[Work instructions] Output every line of the listing below exactly, with nothing changed or left out.

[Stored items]

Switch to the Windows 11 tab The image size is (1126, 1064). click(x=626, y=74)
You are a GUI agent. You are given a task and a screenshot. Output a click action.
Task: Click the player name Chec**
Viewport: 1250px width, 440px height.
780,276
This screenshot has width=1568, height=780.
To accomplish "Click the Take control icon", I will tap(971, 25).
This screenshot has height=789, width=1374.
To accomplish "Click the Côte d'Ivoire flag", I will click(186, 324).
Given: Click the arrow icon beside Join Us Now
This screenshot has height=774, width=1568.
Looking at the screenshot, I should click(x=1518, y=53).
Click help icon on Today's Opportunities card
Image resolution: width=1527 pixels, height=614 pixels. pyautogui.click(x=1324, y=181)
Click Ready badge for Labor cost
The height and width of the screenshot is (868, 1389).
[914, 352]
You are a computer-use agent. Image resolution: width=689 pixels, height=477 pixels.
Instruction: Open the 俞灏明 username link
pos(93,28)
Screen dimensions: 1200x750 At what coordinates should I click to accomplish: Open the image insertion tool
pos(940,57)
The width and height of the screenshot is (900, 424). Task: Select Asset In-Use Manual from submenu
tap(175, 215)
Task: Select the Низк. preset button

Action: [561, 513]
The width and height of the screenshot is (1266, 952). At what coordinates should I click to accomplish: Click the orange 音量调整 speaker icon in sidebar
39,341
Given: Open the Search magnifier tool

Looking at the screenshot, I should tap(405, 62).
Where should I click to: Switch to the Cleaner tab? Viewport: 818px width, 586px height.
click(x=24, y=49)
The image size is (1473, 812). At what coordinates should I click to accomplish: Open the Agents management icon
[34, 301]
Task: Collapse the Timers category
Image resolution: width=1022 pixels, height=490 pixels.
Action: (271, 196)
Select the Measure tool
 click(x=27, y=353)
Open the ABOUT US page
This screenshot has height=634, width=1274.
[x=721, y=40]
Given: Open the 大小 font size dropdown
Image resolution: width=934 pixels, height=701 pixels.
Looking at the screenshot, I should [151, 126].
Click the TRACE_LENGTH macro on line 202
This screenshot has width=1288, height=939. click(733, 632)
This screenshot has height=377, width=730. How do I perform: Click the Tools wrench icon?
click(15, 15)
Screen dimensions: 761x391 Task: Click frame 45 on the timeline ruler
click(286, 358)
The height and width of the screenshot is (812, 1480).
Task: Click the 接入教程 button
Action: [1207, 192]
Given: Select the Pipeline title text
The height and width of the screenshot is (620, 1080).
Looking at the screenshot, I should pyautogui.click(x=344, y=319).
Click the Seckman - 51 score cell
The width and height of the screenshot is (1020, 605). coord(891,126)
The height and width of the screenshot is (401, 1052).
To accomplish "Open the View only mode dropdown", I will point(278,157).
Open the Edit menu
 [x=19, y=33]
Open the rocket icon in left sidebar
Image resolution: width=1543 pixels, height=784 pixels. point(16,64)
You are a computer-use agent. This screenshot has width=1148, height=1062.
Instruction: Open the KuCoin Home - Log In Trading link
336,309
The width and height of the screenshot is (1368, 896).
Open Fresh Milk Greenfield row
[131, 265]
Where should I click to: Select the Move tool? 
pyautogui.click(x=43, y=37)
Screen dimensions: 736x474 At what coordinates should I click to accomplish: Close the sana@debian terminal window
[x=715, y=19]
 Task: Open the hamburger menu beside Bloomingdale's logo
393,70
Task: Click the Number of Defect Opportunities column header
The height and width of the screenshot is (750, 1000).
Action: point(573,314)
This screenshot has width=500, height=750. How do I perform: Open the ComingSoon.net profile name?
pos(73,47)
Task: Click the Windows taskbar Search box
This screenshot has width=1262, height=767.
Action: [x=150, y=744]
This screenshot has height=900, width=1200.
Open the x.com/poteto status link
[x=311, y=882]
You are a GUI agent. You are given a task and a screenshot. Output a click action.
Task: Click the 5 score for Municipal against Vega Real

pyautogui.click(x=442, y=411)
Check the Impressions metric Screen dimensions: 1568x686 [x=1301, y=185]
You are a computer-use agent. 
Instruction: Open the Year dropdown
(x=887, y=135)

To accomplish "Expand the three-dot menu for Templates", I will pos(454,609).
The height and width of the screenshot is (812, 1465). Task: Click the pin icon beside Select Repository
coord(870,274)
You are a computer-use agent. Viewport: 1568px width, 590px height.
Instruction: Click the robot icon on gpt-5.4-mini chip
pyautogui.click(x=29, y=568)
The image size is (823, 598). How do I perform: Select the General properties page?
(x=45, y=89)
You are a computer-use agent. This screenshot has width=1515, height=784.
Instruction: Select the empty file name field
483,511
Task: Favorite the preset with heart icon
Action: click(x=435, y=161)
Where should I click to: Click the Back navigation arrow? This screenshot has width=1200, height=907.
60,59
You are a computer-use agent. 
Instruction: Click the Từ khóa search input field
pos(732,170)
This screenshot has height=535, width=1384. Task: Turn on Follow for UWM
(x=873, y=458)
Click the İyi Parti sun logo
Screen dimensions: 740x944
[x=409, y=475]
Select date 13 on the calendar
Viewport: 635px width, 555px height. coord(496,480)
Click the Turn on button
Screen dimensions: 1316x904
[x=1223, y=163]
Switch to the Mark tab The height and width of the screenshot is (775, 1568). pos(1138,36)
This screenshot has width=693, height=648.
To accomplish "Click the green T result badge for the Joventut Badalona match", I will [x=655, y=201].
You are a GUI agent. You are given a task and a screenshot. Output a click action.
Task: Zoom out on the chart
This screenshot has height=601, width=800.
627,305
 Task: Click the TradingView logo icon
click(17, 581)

[In response]
Switch to the Windows 11 tab The image size is (1126, 1064). click(x=626, y=74)
You are a GUI agent. You are given a task and a screenshot. Output a click action.
Task: Click the player name Chec**
Viewport: 1250px width, 440px height.
780,276
This screenshot has width=1568, height=780.
To accomplish "Click the Take control icon", I will tap(971, 25).
This screenshot has height=789, width=1374.
To accomplish "Click the Côte d'Ivoire flag", I will click(186, 324).
Given: Click the arrow icon beside Join Us Now
This screenshot has height=774, width=1568.
Looking at the screenshot, I should click(x=1518, y=53).
Click help icon on Today's Opportunities card
Image resolution: width=1527 pixels, height=614 pixels. pyautogui.click(x=1324, y=181)
Click Ready badge for Labor cost
The height and width of the screenshot is (868, 1389).
[914, 352]
You are a computer-use agent. Image resolution: width=689 pixels, height=477 pixels.
Instruction: Open the 俞灏明 username link
pos(93,28)
Screen dimensions: 1200x750 At what coordinates should I click to accomplish: Open the image insertion tool
pos(940,57)
The width and height of the screenshot is (900, 424). Task: Select Asset In-Use Manual from submenu
tap(175, 215)
Task: Select the Низк. preset button

Action: [561, 513]
The width and height of the screenshot is (1266, 952). At what coordinates should I click to accomplish: Click the orange 音量调整 speaker icon in sidebar
39,341
Given: Open the Search magnifier tool

Looking at the screenshot, I should tap(405, 62).
Where should I click to: Switch to the Cleaner tab? Viewport: 818px width, 586px height.
click(x=24, y=49)
The image size is (1473, 812). At what coordinates should I click to accomplish: Open the Agents management icon
[34, 301]
Task: Collapse the Timers category
Image resolution: width=1022 pixels, height=490 pixels.
Action: (271, 196)
Select the Measure tool
 click(x=27, y=353)
Open the ABOUT US page
This screenshot has height=634, width=1274.
[x=721, y=40]
Given: Open the 大小 font size dropdown
Image resolution: width=934 pixels, height=701 pixels.
Looking at the screenshot, I should [151, 126].
Click the TRACE_LENGTH macro on line 202
This screenshot has width=1288, height=939. click(733, 632)
This screenshot has height=377, width=730. How do I perform: Click the Tools wrench icon?
click(15, 15)
Screen dimensions: 761x391 Task: Click frame 45 on the timeline ruler
click(286, 358)
The height and width of the screenshot is (812, 1480).
Task: Click the 接入教程 button
Action: [1207, 192]
Given: Select the Pipeline title text
The height and width of the screenshot is (620, 1080).
Looking at the screenshot, I should pyautogui.click(x=344, y=319).
Click the Seckman - 51 score cell
The width and height of the screenshot is (1020, 605). coord(891,126)
The height and width of the screenshot is (401, 1052).
To accomplish "Open the View only mode dropdown", I will point(278,157).
Open the Edit menu
 [x=19, y=33]
Open the rocket icon in left sidebar
Image resolution: width=1543 pixels, height=784 pixels. point(16,64)
You are a computer-use agent. This screenshot has width=1148, height=1062.
Instruction: Open the KuCoin Home - Log In Trading link
336,309
The width and height of the screenshot is (1368, 896).
Open Fresh Milk Greenfield row
[131, 265]
Where should I click to: Select the Move tool? 
pyautogui.click(x=43, y=37)
Screen dimensions: 736x474 At what coordinates should I click to accomplish: Close the sana@debian terminal window
[x=715, y=19]
 Task: Open the hamburger menu beside Bloomingdale's logo
393,70
Task: Click the Number of Defect Opportunities column header
The height and width of the screenshot is (750, 1000).
Action: point(573,314)
This screenshot has width=500, height=750. How do I perform: Open the ComingSoon.net profile name?
pos(73,47)
Task: Click the Windows taskbar Search box
This screenshot has width=1262, height=767.
Action: [x=150, y=744]
This screenshot has height=900, width=1200.
Open the x.com/poteto status link
[x=311, y=882]
You are a GUI agent. You are given a task and a screenshot. Output a click action.
Task: Click the 5 score for Municipal against Vega Real

pyautogui.click(x=442, y=411)
Check the Impressions metric Screen dimensions: 1568x686 [x=1301, y=185]
You are a computer-use agent. 
Instruction: Open the Year dropdown
(x=887, y=135)

To accomplish "Expand the three-dot menu for Templates", I will pos(454,609).
The height and width of the screenshot is (812, 1465). Task: Click the pin icon beside Select Repository
coord(870,274)
You are a computer-use agent. Viewport: 1568px width, 590px height.
Instruction: Click the robot icon on gpt-5.4-mini chip
pyautogui.click(x=29, y=568)
The image size is (823, 598). How do I perform: Select the General properties page?
(x=45, y=89)
You are a computer-use agent. This screenshot has width=1515, height=784.
Instruction: Select the empty file name field
483,511
Task: Favorite the preset with heart icon
Action: click(x=435, y=161)
Where should I click to: Click the Back navigation arrow? This screenshot has width=1200, height=907.
60,59
You are a computer-use agent. 
Instruction: Click the Từ khóa search input field
pos(732,170)
This screenshot has height=535, width=1384. Task: Turn on Follow for UWM
(x=873, y=458)
Click the İyi Parti sun logo
Screen dimensions: 740x944
[x=409, y=475]
Select date 13 on the calendar
Viewport: 635px width, 555px height. coord(496,480)
Click the Turn on button
Screen dimensions: 1316x904
[x=1223, y=163]
Switch to the Mark tab The height and width of the screenshot is (775, 1568). pos(1138,36)
This screenshot has width=693, height=648.
To accomplish "Click the green T result badge for the Joventut Badalona match", I will [x=655, y=201].
You are a GUI agent. You are given a task and a screenshot. Output a click action.
Task: Zoom out on the chart
This screenshot has height=601, width=800.
627,305
 Task: Click the TradingView logo icon
click(17, 581)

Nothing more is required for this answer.